ATUAÇÃO DA DEFENSORIA PÚBLICA NA ARBITRAGEM AMBIENTAL
DOI:
https://doi.org/10.12662/2447-6641oj.v21i36.p117-147.2023Palavras-chave:
arbitragem, meio ambiente, hipossuficiente, acesso à justiça, Defensoria PúblicaResumo
Contextualização: De acordo com a doutrina e o próprio Conselho Nacional de Justiça, o Judiciário não constitui a única via de acesso à Justiça, existindo hoje um sistema denominado multiportas. Nessa perspectiva, nos últimos anos, um dos institutos que mais tem ganhado destaque é a arbitragem, envolvendo as mais diversas áreas do direito, justificando a análise do seu cabimento em disputas relativas também ao meio ambiente, não obstante a consideração, em primeira análise, tratar-se de um direito fundamental difuso e indisponível. Entretanto, há reflexos econômicos e materiais de danos ambientais, o que pode ser tratado pela arbitragem.
Objetivo: O objetivo do presente artigo é verificar se é possível em caso positivo, os eventuais contornos da atuação da Defensoria Pública na arbitragem ambiental em favor dos hipossuficientes.
Metodologia: O método adotado para a elaboração do presente artigo foi o hipotético-dedutivo, sendo a pesquisa, quanto ao procedimento, bibliográfica e jurisprudencial.

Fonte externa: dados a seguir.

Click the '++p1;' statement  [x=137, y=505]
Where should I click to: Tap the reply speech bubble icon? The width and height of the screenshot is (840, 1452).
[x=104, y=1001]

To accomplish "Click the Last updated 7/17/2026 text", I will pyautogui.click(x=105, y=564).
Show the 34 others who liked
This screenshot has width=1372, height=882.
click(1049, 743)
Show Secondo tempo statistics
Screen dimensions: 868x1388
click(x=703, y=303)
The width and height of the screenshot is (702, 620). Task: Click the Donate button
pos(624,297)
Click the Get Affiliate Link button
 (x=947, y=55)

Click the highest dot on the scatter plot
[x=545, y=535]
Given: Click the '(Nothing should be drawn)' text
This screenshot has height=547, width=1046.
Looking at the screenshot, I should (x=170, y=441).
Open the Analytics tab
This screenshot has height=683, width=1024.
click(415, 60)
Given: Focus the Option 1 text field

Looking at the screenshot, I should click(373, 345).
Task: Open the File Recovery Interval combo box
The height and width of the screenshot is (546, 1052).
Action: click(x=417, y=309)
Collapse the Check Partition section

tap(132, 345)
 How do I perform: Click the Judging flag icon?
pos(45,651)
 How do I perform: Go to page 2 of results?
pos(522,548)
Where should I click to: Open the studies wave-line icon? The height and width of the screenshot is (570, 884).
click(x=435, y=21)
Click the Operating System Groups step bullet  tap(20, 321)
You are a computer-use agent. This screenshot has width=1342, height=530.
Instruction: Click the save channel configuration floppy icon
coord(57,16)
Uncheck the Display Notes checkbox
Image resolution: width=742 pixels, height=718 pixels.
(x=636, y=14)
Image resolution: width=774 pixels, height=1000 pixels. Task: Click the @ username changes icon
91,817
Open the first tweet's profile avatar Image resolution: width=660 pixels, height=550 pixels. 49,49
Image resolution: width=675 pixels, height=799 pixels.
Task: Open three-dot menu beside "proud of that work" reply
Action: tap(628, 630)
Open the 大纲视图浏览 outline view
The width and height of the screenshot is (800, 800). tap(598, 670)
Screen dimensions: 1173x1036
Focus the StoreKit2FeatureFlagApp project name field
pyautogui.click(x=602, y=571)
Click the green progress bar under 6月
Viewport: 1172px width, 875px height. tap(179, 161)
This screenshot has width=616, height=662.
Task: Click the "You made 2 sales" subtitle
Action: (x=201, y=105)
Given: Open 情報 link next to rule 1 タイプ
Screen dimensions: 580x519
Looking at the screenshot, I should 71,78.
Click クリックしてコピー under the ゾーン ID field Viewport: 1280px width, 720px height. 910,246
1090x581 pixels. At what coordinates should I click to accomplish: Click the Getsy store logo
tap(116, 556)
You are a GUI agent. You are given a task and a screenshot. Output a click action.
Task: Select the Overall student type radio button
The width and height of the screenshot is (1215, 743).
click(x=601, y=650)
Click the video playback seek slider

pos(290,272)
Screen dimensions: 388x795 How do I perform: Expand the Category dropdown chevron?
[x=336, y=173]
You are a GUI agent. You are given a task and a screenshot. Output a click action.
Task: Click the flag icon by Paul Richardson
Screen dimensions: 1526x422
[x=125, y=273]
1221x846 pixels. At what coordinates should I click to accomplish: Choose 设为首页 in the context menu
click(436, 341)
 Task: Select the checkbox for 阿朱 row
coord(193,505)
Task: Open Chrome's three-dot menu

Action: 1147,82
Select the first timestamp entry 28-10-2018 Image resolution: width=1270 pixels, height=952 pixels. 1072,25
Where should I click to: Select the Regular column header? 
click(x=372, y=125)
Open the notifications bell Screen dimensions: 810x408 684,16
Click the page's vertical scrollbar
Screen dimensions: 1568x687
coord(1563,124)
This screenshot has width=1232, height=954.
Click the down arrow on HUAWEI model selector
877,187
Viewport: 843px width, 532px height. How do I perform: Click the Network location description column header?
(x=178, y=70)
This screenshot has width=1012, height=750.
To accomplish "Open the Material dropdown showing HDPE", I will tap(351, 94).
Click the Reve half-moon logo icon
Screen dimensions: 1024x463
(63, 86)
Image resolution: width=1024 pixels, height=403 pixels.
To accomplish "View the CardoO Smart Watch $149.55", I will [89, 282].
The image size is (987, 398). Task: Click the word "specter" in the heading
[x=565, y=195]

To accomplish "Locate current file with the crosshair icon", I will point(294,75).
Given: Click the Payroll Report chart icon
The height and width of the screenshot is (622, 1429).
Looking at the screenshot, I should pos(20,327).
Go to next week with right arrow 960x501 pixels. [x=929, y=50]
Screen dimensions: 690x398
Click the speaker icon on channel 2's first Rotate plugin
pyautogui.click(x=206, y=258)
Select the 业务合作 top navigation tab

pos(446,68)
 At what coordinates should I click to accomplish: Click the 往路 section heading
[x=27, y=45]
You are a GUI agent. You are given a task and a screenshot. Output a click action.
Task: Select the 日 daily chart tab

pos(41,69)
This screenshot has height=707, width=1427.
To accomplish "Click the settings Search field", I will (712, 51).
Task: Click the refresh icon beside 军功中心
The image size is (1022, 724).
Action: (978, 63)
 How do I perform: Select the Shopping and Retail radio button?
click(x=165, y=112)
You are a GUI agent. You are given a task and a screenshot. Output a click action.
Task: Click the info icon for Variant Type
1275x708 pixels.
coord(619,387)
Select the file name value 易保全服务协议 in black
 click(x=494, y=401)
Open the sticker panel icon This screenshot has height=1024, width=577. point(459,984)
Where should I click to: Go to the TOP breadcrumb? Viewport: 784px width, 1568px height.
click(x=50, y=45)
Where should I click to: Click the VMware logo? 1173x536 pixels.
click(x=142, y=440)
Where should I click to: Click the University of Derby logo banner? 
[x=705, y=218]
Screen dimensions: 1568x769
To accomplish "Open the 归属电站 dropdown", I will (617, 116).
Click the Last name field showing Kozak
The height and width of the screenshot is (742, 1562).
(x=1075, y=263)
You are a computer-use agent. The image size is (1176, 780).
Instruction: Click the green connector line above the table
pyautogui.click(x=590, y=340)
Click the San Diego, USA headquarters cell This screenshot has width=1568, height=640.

Resultados: A pesquisa conclui que a Defensoria Pública deve atuar em todas as fases do procedimento, inclusive antes da sua eleição, proporcionando uma equiparação de “armas” nas searas jurídica e econômica, em decorrência da garantia constitucional da assistência jurídica integral e gratuita aos mais pobres.